Le climat actuel et l’évolution des nouvelles technologies notamment en terme d’imagerie médicale nous permet à présent d’anticiper donc de prévoir, puis d’observer la pathologie pour ainsi sire « virtuellement » ou plutôt numériquement sur un cliché de radiographie, d’Imagerie à Résonances Magnétique ou sur un scanner…Nous observons ainsi ou plutôt nous supposons pouvoir observer directement ce qui demeure pour nous le silence du corps à la recherche d’un signe observable mais non ressenti subjectivement comme « un mal ». Car ce que nous observons en fait tout en le percevant subjectivement en négatif, comme une absence de signe, ce sont en réalité les effets et les indices d’un fonctionnement et non pas le fonctionnement en lui-même.

Ce lien entre psychologie, « maladie somatique », virtuel, soins palliatifs, fin de vie et mort n’est pourtant pas si difficile à déceler à condition de bien vouloir en rechercher les traces.

Les traces de ce lien singulier se repèrent ici et là au fur et à mesure que nous arpentons le chemin de la naissance de la psychanalyse…qui sert de boussole encore à la majorité des praticiens cliniciens.
Nous trouvons des indices du rapport que Sigmund Freud a entretenu avec ces divers éléments dans plusieurs domaines qui parcourent toute son œuvre et dans les nombreux écrits qui jalonnent toute sa vie.
Ainsi, l’histoire de la psychanalyse est-elle indissociablement liée à l’histoire de son fondateur, Sigmund Freud, qui représente un « résumé » ou plutôt un paradigme des enjeux auxquels nous sommes tous potentiellement et tôt ou tard confrontés tout au long de notre existence et du long processus d’acceptation de notre finitude qui se révèle autant sur la forme que sur le fond et le contenu de nos écrits.

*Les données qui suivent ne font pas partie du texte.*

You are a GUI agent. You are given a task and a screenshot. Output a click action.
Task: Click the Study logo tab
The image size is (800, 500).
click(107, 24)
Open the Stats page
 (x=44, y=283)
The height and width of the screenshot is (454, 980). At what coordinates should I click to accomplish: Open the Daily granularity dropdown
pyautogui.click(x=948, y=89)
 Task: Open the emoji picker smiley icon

Sigmund Freud, la Psychanalyse et la distance/virtualisation du corps

Pour commencer, n’oublions pas que la psychanalyse, qui reste une référence majoritaire pour bon nombre de psychologues cliniciens, s’est construite justement à ses débuts par une mise à distance du corps dans un fort légitime effort d’émancipation de la médecine et de l’environnement médicale alors même que son Père-fondateur Sigmund Freud, était lui-même médecin-neurologue de formation. Mais pourtant, la « découverte de la psychanalyse » semble s’être faite dans un lien étroit avec la question de la pathologie, et à la condition d’une mise de côté du corps progressive et graduelle, dans une prise de distance vis-à-vis des enjeux directs du corps à corps et du toucher pour pouvoir ouvrir sur une élaboration de la « pensée clinique ».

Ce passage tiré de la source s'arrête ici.